Q: [detection side] Now we have text embedding, how to design a better detection score?

feature-based approach:
- NIPS-2021 cheating approach (assume OOD labels are known)
- Inner product based
  - only using ID labels
  - find a fixed sef of template labels?
- KNN
- Mahalanobis score
- improved Mahalanobis score
  - challenge: there is a mismatch between text and img feature spaces, although they have the same dimension
logit-based approach: (to check if text embeddings are useful)
- based on pre-trained CLIP - > linear probe
- based on pre-trained ViT (without pre-training with text encoder) -> linear probe

Q: [fine-tuning side] Now we have an ID dataset, how to make CLIP aware of ID and OOD?
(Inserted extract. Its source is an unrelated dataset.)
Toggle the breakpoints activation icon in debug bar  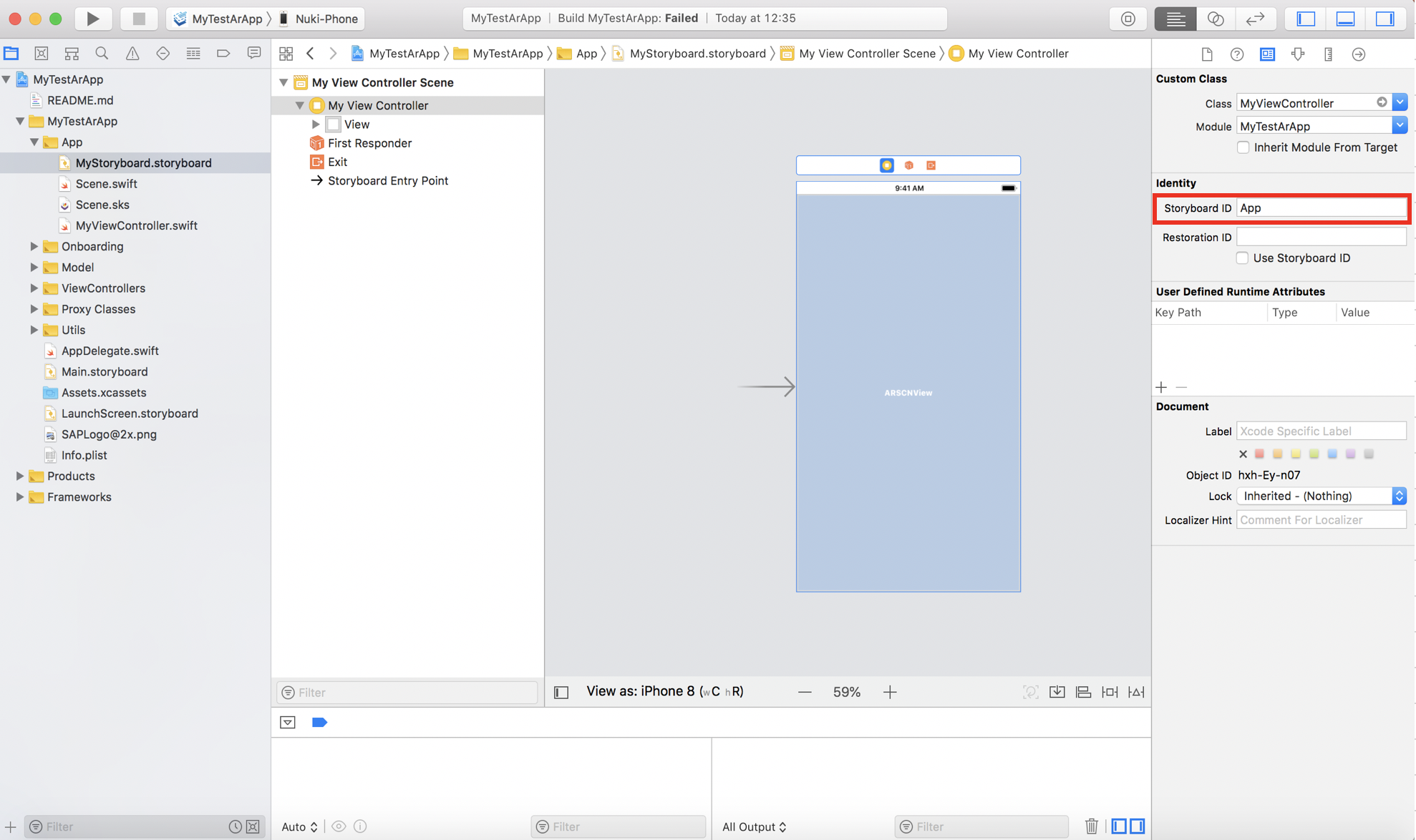[319, 723]
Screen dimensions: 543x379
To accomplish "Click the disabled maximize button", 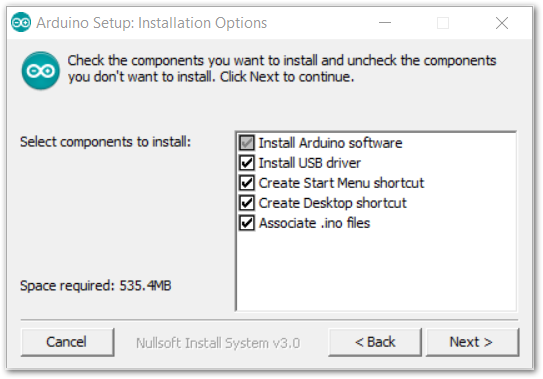I will 443,23.
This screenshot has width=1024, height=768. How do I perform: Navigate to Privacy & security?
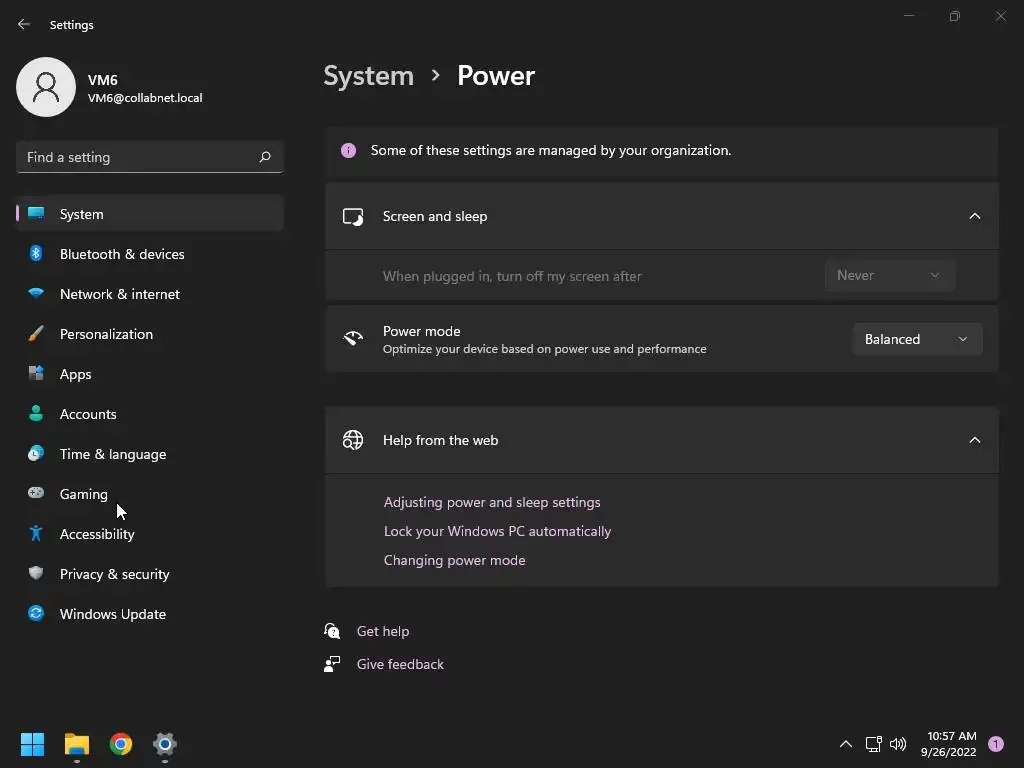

baseline #1: just train with contrastive loss with ID only
baseline #2: add K+1 class as "OOD" and use an auxiliary pool
- challenge: CLIP is good at recognizing concrete objects; is it still good for abstract notions such as "OOD"?
baseline #3: typical OE approach: use uniform distribution as proxy for outliers
baseline #4: [grouping-based] similar to the MOS paper (say we have 8 big categories from ImageNet): some of them are ID (e.g. plants) and some of them are OOD (e.g. furniture). This is more abstract but more specific than “placeholder”. And during fine-tuning, we can assign ID and auxiliary outliers to those categories.